Reality is that some of the finer touches of "common decency" were never conditioned into some of the nicest people we know. It follows then that a check list of common etiquette may prove useful (not for you, of course - just to pass on to those who need it). Here are 10 suggestions:

  1. When someone has "spoilt" you, phone or email and thank afterwards - or even better, send a handwritten card or note.
  2. Try to reply to personalised emails (exclude newsletters from this suggestion). Acknowledging is very powerful. Conversely your failure to acknowledge an email from a client could be construed as rudeness, and may encourage them to take their business elsewhere.
  3. If you are unable to make an appointment and need to postpone or cancel, phone and let the person know as soon as possible. Their time is just as valuable as yours - eveyone has just 24 hours in every day and would like to use their time efficiently.
  4. If you are running more than 5 minutes late, make a call (or send a SMS) to let them know or ask someone reliable to do it for you. If you have agreed to meet someone on neutral ground, do your best to be on time. We've all experienced the frustration of making the effort to be on time and then having to wait 20 minutes in no-man's land - no fun at all. It's even more annoying if they don't show up at all!
  5. When someone has come to see you at your offices and they are on time, it is unacceptable to keep them waiting. If they are early, they will expect to only be seen at the appointed time, but if you can accommodate them, it's a nice gesture to do so.
  6. If you have been involved in any kind of dispute and discover that you were wrong, utter the magic words "I'm sorry, I made a mistake." Even computers, that are not supposed to make mistakes, do. Being human, it is easy to miss a step as so much is demanded of us - so give yourself a break!
  7. Do not pester. If someone says no - it usually means no. If you then get stood up because you wouldn't take no for an answer, then learn to be philisophical about your let-down.
  8. Do what you say you will do. If you find you won't be able to, then say so.
  9. Last minute cancellations are bad form and give the impression of being uncaring and disorganised. It's much better to say "no" up front than mess someone around.
  10. I always try and confirm appointments on the day - this confirms not only that I am still coming, but that I expect them to be ready for me when I arrive.
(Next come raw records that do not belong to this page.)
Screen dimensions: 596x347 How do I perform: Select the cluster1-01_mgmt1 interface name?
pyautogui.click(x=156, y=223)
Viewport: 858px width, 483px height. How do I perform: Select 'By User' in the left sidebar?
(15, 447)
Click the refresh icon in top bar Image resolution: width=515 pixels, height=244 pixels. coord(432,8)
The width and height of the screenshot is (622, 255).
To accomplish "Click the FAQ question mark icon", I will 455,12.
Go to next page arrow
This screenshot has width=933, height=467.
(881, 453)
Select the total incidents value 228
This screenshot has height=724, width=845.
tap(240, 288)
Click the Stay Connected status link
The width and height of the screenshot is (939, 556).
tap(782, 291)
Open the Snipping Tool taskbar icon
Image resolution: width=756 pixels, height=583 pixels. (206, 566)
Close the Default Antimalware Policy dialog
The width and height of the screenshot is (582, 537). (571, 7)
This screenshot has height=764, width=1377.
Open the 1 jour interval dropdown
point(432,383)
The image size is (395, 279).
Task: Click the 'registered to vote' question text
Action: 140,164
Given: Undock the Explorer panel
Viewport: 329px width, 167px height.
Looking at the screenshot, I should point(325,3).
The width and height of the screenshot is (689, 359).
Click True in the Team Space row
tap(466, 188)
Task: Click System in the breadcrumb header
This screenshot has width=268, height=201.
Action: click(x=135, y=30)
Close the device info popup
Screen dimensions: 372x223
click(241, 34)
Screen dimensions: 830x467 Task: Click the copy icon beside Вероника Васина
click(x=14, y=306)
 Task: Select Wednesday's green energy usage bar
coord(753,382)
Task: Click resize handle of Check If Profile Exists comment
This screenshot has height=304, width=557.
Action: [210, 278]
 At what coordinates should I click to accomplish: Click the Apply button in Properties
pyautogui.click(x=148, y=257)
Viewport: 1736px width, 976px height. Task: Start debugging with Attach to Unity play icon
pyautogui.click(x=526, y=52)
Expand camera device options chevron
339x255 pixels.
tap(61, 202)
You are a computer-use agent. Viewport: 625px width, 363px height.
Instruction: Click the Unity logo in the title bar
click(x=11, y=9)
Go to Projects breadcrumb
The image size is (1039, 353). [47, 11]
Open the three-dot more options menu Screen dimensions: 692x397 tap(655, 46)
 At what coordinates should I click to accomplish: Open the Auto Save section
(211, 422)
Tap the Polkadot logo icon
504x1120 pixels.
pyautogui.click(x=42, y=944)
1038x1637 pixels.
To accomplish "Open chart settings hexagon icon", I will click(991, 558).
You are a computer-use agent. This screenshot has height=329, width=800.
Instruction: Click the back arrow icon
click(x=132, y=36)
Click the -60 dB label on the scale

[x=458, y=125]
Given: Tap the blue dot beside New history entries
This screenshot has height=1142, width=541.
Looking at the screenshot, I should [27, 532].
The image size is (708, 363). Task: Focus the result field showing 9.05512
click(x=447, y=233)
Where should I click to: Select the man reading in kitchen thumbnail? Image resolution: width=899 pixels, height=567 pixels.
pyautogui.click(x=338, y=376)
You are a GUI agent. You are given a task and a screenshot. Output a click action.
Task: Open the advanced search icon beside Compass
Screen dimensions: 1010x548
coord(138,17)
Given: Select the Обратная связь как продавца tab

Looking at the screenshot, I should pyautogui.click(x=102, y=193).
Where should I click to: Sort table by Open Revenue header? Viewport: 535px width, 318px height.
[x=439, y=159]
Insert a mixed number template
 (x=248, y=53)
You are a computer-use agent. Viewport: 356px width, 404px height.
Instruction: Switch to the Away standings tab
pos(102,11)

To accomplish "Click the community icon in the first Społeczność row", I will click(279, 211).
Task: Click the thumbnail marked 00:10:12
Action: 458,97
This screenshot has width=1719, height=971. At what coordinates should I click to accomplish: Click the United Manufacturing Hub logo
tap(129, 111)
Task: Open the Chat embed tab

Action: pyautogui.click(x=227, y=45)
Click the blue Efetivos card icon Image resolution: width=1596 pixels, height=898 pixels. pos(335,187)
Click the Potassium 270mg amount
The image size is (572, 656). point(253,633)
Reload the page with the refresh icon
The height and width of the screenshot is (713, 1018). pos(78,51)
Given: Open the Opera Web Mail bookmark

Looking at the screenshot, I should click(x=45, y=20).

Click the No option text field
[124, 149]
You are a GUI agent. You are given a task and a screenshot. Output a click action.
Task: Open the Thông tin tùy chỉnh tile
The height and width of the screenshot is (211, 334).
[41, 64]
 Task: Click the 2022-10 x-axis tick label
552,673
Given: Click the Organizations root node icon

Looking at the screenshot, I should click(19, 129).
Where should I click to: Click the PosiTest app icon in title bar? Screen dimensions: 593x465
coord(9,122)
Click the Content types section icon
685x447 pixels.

All this is obvious, isn't it? And we all do these things all the time, right? Perhaps we can get a bit caught up in our own self importance from time to time. I remember a meeting many years ago with a Managing Director of a large company who quipped light heartedly "Last Saturday night my wife reminded me that I may be the MD at the office but that doesn't apply at home. Now pick up that dishcloth and dry the darn dishes!"

Wouldn't it be great if everyone would follow these basic principles?